Serve più responsabilità per fermare i virus che prendono l’aereo
Alla fine del 2014, quando il mondo occidentale era terrorizzato da Ebola, li abbiamo visti in molti aeroporti: termometri a infrarossi per intercettare la febbre, questionari per segnalare l’eventuale contatto con persone infette. Ma i controlli funzionano? Solo se eseguiti nel modo e al momento giusto, come spiega una ricerca sulla rivista eLife: Katelyn Gostic dell’Università della California a Los Angeles, analizzando 6 fra i virus più temuti (Ebola; Sars, Sindrome acuta respiratoria grave; «Marburg»; virus influenzali H1N1 e H7N9 e virus della «Mers», Sindrome respiratoria mediorientale da coronavirus) ha infatti concluso che per ciascuno serve una strategia diversa, altrimenti la metà degli infetti sfugge agli screening. «Misurare la febbre ai passeggeri all’inizio di un’epidemia di virus con un lungo periodo di incubazione, come Ebola o Marburg, non serve; meglio i questionari. È utile invece quando l’epidemia si è stabilizzata o per virus con breve incubazione, come l’influenza H1N1 — dice Gostic —. Il test va ripetuto alla partenza e all’arrivo: durante il viaggio i sintomi possono progredire, inoltre due esami sono meglio di uno».

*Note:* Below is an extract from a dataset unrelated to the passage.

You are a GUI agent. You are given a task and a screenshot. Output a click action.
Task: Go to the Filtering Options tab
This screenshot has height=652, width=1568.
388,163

Il vero scoglio per uno screening efficace è l’onestà dei viaggiatori: ai questionari, con domande studiate a seconda del virus che si cerca di identificare, bisogna rispondere con sincerità, altrimenti è inutile. « Durante l’epidemia di influenza H1N1 del 2009 si stima che non più del 25% dei viaggiatori abbia dichiarato il vero, molti hanno nascosto i sintomi — ammette Gostic —. La sincerità dei passeggeri è determinante perché le autorità possano seguire chi potrebbe essere stato esposto» L’obiettivo della massima onestà non è facile, ma è l’unico comportamento sensato, per tutelare la salute e quella di tutta la popolazione.